Dissolvido este segundo casamento que durou dez anos, Fernanda recusa liminarmente a hipótese de voltar a sopesar “os gostos e contragostos” de um novo casamento. “Sou dona do meu sofá”. E nisto aproxima-se daquilo que diz Allen Gomes quando considera que, uma vez viúvas, elas “manejam melhor o problema da solidão”. Isto apesar de tenderem duas vezes mais para a depressão: “Provavelmente porque a vida as castiga mais e o estatuto a mesma coisa.”
“Um humilhante processo de desqualificação sexual”
“No passado, a questão de uma mulher voltar a casar era muito menos bem-vista do que num homem. E isso pode ajudar a compreender um certo tipo de comportamento”, acrescenta, a propósito, Maria João Valente Rosa. Na procura de explicações para o facto de elas, uma vez viúvas, não arriscarem tão facilmente novas núpcias, a demógrafa nota que “os homens ganham mais do que as mulheres com o casamento”. Concomitantemente – neste raciocínio feito à medida das gerações mais velhas, em que o garante da vida doméstica recai sobre as mulheres –, os homens saem muito mais prejudicados com a sua dissolução. “Ela pode perder o rendimento do homem, mas o resto mantém-se: continua a saber onde é o frigorífico e o fogão e nem a comida varia nem o sabor da comida varia. Os homens, ao contrário, porque direccionaram todo o seu investimento para fora do espaço doméstico, ficam completamente perdidos. Não é, aliás, à toa que muitos acabam por casar com a empregada doméstica.”
À logística quotidiana somam-se outras explicações para a maior propensão masculina para o recasamento. “Os homens têm um prazo de validade mais longo no mercado matrimonial. Podem ter filhos até muito tarde e isso ajuda-os a projectarem-se noutra família. Em termos reprodutivos, as mulheres perdem a validade com a menopausa”, aponta Ana Fernandes.

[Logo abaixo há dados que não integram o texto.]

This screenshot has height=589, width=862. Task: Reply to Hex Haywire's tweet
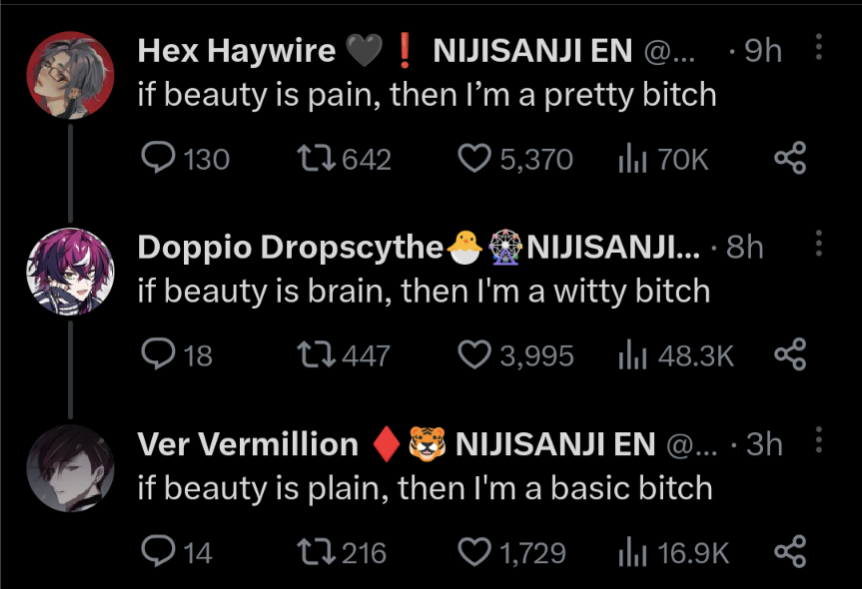click(160, 158)
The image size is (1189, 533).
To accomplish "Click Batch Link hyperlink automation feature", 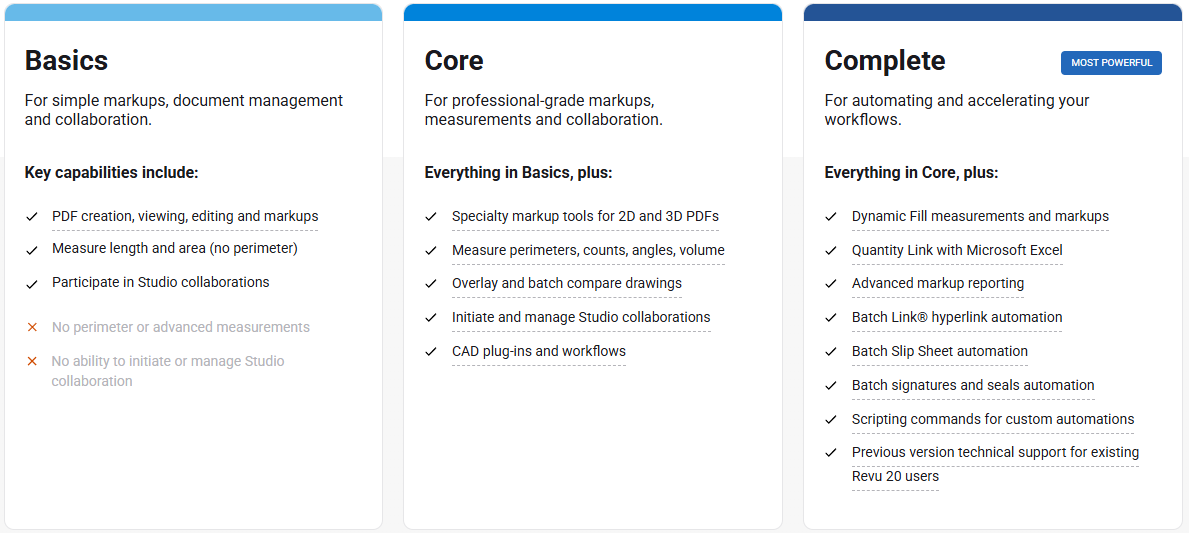I will pos(957,317).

Somam-se ainda, segundo a socióloga, razões de ordem económica que obstam ao segundo casamento. “Em Portugal, se as viúvas ou viúvos casarem novamente perdem o direito à pensão de viuvez. Isso ajuda a que não haja muitos novos casamentos nestas categorias etárias”.
Muito mais do que deter-se na perda de benefícios fiscais, o psiquiatra Allen Gomes recorre a uma das célebres frases da escritora e activista norte-americana Susan Sontang para legendar esta realidade. “Ela dizia que, para a maior parte das mulheres, o envelhecimento constitui um humilhante processo de desqualificação sexual. E isto tem que ver com padrões estéticos e de beleza que nos levam a achar que as rugas neles são charme e nelas são envelhecimento.”

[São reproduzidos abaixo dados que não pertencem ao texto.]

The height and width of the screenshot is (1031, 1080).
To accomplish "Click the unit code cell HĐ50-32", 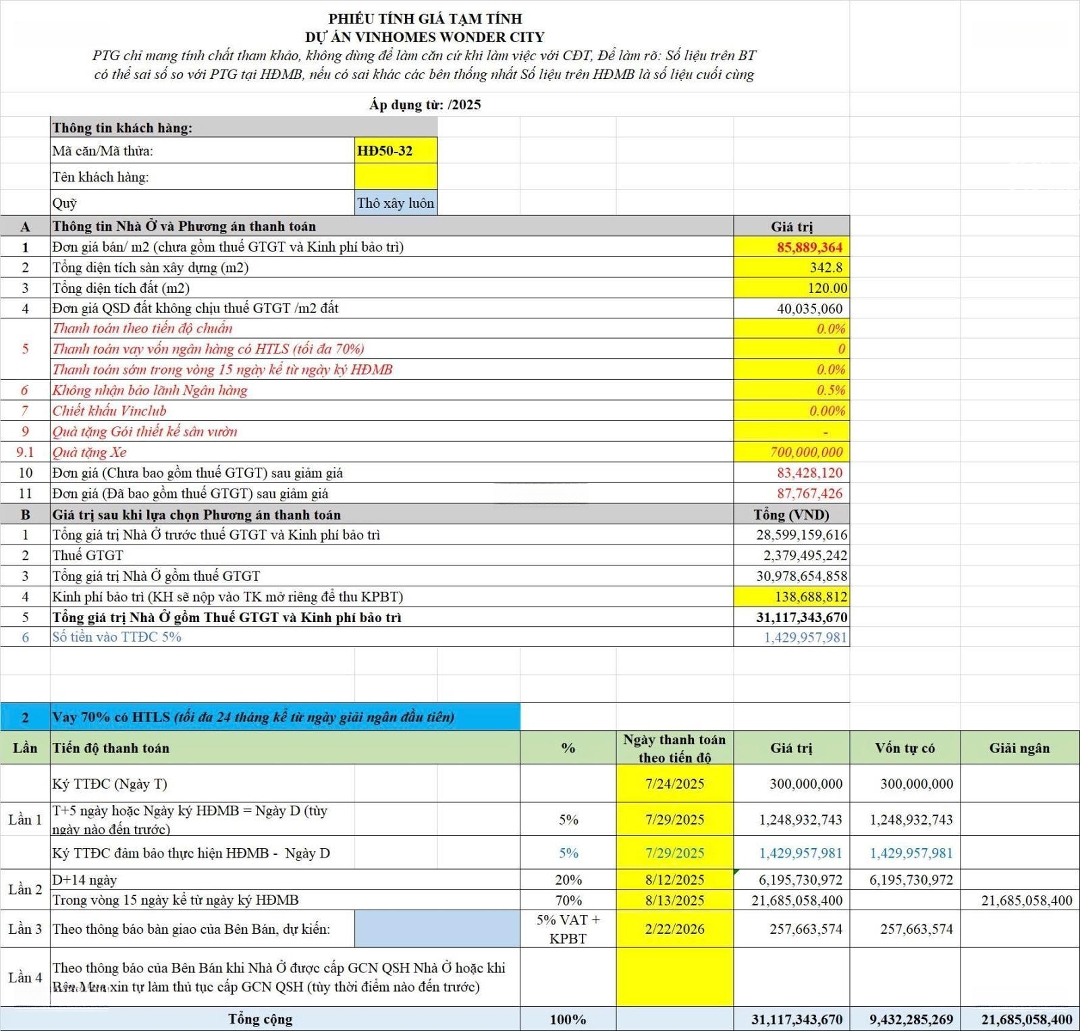I will tap(395, 151).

Para o psiquiatra, já ninguém se atreverá hoje a vaticinar que a menopausa é o fim da sexualidade, o que não invalida, porém, que as conversas sobre a sexualidade dos velhos continuem marcadas por “um certo tom jocoso” e por um maior estigma em relação à sexualidade das mulheres. Ou como lhe disse um dia alguém a propósito da vida sexual dos pais: ‘O meu pai ainda vá, agora a minha mãe…”.

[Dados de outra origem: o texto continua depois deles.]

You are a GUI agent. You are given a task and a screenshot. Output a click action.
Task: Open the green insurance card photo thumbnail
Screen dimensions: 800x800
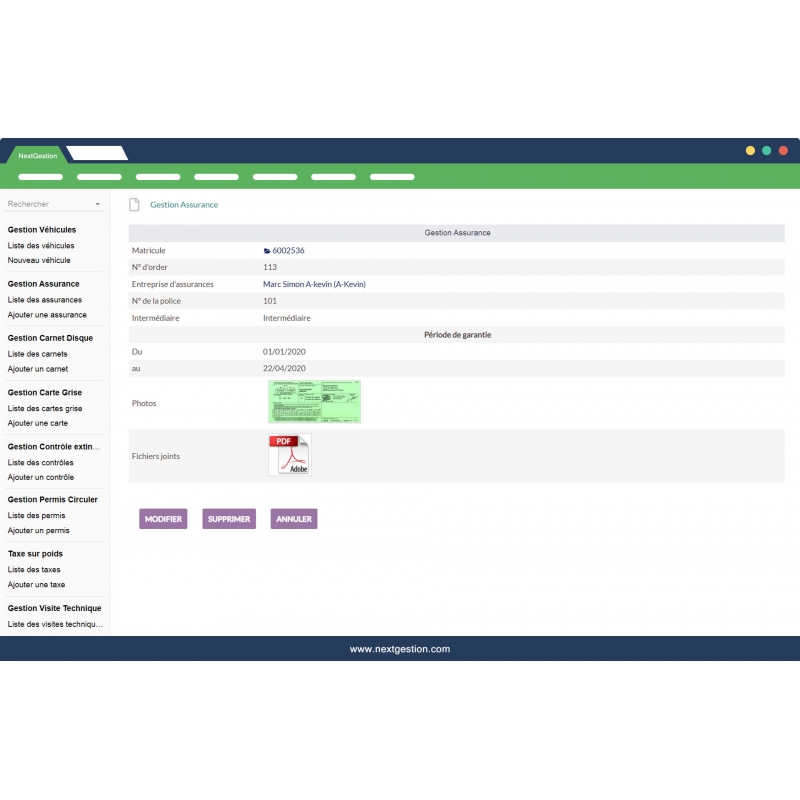tap(314, 401)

O psiquiatra não acredita, aliás, nos estudos que pretendem demonstrar que, entre os mais velhos, os homens manifestam mais interesse em sexo do que as mulheres. “Creio que isso é uma defesa natural das mulheres face à penalização que resulta de viverem mais tempo, ou seja, se elas não têm grandes hipóteses de escolha, concluem que mais vale não sentirem nada, não lhes apetecer nada.” Sobre este assunto, Maria Fernanda prefere não levantar o véu mais do que isto: “Não quero repetir experiências”. E se durante a conversa volta a referir-se ao assunto é apenas para contar como lidou, ao longo destes anos, com abordagens menos respeitadoras da sua decisão: “Quem julgou que eu era tecido de apalpar, levou com a mala no focinho”.